In video compression, a key frame, also known as an Intra Frame, is a frame in which a complete image is stored in the data stream. In video compression, only changes that occur from one frame to the next are stored in the data stream, in order to greatly reduce the amount of information that must be stored. This technique capitalizes on the fact that most video sources (such as a typical movie) have only small changes in the image from one frame to the next.
Whenever a drastic change to the image occurs, such as when switching from one camera shot to another or a scene change, a key frame or template must be created. The entire image for the frame must be output when the visual difference between the two frames is so great that representing the new image incrementally from the previous frame would be more complex and would require even more bits than reproducing the whole image.
Because video compression only stores incremental changes between frames (except for key frames), it is not possible to fast forward or rewind to any arbitrary spot in the video stream. That is because the data for a given frame only represents how that frame was different from the preceding frame. For that reason it is beneficial to include key frames at arbitrary intervals while encoding video. For example, a key frame may be output once for each 10 seconds of video, even though the video image does not change enough visually to warrant the automatic creation of the key frame. That would allow seeking within the video stream at a minimum of 10 second intervals.

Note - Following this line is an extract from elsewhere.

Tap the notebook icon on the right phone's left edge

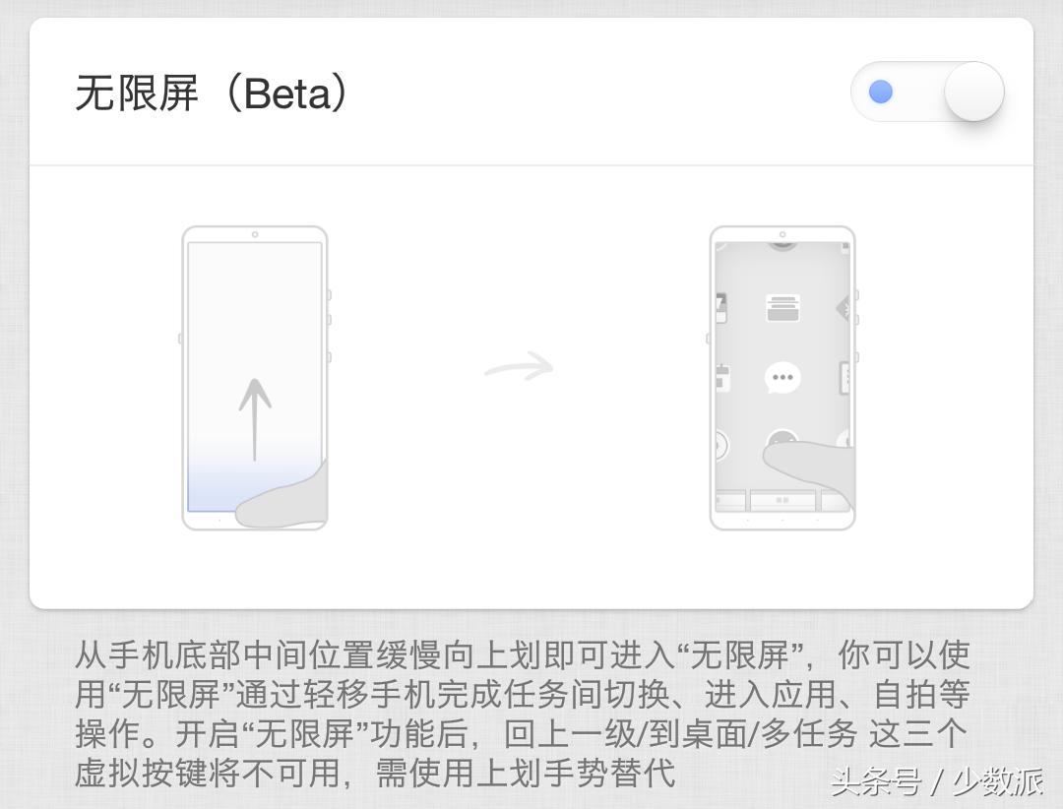click(x=719, y=306)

The down side is that the resulting video stream will be larger in size because many key frames were added when they were not necessary for the visual representation of the frame.
Defining Area of Interest
Motion in shots can be divided into two classes; global motion and local motion. Global motion in a shot occurs due to the movements of the camera. These may include pan shots, tilt shots, dolly/truck shots and zoom in/out shots. On the other hand, local motion is the relative movement of objects with respect to the camera, for example, an actor walking or running.

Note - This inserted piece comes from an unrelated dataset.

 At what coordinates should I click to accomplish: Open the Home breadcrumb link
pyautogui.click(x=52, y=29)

The selected key frames are saved in a folder from where the user gets the opportunity to define the region of interest. The shots selected or the key frames selected depict the summary of the input video sequence. The user may not be interested in all the snaps captures rather might be interested only in particular object or pattern in one of the templates. Here the user gets an opportunity to select a template which might contain the pattern or object of interest.